==== RECORD EXCERPTS ====

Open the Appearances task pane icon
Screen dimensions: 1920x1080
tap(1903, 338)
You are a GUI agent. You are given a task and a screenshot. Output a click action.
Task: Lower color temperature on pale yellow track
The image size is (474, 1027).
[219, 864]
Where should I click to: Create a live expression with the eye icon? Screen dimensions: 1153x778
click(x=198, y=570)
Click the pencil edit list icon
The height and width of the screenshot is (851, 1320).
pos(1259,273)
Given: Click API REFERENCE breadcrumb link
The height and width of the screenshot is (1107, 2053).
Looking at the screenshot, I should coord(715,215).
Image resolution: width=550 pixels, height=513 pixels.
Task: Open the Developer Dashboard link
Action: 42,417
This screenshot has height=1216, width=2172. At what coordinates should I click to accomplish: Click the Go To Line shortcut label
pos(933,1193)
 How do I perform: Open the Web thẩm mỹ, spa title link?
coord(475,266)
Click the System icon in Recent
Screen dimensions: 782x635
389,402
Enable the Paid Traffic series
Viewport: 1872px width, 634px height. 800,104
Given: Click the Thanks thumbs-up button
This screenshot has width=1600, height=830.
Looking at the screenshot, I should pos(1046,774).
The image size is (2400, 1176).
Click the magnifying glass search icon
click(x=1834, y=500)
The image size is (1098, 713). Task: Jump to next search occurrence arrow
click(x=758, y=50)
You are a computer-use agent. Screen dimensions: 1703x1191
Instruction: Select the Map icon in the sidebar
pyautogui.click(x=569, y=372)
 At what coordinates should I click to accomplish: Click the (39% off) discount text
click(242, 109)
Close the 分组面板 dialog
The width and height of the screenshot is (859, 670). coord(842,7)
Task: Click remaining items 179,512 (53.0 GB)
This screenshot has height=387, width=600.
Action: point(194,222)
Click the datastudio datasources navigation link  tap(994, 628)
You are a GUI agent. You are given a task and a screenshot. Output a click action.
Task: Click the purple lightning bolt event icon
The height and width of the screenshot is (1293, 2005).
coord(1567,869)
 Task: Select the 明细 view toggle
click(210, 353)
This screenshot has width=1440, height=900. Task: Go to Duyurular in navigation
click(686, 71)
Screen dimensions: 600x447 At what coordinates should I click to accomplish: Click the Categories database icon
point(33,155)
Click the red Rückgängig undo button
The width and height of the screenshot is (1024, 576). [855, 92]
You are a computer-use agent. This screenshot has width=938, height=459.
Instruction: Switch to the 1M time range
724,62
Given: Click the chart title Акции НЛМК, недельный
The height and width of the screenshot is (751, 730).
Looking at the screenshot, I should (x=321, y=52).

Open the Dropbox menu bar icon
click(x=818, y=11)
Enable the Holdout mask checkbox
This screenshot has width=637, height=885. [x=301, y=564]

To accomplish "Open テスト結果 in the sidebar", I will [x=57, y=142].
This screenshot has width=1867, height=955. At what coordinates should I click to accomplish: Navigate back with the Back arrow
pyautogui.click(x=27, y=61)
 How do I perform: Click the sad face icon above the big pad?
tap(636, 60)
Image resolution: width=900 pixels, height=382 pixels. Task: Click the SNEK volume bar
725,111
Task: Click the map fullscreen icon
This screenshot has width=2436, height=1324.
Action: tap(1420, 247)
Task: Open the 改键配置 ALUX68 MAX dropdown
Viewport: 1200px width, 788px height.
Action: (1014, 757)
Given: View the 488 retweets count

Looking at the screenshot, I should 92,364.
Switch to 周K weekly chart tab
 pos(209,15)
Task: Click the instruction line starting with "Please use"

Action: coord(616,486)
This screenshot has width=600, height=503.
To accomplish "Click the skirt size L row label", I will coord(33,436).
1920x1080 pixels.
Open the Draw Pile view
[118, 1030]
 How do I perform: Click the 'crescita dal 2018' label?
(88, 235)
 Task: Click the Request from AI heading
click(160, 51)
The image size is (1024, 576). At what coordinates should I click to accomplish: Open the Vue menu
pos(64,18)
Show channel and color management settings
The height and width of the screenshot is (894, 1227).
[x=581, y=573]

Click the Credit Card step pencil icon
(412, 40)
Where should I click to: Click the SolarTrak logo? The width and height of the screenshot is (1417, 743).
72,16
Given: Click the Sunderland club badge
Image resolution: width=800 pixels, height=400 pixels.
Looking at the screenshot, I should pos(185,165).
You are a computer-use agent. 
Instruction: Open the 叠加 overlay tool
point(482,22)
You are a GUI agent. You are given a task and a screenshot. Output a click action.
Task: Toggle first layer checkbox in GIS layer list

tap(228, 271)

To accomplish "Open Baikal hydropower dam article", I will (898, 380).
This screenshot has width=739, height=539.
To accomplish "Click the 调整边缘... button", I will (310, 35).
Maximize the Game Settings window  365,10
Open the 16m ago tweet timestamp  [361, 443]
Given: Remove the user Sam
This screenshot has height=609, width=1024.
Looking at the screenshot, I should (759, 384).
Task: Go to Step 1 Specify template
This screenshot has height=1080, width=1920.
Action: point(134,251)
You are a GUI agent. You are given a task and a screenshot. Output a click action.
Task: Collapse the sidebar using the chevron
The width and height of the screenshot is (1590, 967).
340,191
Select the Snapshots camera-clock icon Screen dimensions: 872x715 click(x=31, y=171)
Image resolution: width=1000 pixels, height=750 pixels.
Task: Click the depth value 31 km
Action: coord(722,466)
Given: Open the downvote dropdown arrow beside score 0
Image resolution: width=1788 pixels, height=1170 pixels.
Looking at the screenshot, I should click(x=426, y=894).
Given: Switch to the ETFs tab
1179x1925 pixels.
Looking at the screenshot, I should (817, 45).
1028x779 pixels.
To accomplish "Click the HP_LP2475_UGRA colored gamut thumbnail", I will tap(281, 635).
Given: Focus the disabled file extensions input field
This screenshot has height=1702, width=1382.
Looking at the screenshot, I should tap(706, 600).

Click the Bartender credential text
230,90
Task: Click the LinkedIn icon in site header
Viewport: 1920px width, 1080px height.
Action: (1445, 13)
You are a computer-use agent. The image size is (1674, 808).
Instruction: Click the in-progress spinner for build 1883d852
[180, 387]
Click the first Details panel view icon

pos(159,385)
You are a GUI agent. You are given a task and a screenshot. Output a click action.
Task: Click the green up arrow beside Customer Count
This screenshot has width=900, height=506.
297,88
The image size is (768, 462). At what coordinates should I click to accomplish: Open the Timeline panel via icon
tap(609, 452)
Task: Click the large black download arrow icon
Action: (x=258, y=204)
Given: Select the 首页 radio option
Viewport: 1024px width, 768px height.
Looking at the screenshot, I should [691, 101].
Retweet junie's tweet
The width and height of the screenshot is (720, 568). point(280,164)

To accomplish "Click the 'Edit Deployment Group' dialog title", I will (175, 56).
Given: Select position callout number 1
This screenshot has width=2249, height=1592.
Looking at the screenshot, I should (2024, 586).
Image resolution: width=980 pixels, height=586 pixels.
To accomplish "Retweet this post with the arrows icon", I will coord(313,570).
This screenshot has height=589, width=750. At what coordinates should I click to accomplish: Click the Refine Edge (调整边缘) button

====

Print the lines above exactly as they appear, from the line with "You are a computer-use agent. This" through the line with "click(x=818, y=11)", and nothing else.

- EXPECTED ANSWER:
You are a computer-use agent. This screenshot has width=938, height=459.
Instruction: Switch to the 1M time range
724,62
Given: Click the chart title Акции НЛМК, недельный
The height and width of the screenshot is (751, 730).
Looking at the screenshot, I should (x=321, y=52).

Open the Dropbox menu bar icon
click(x=818, y=11)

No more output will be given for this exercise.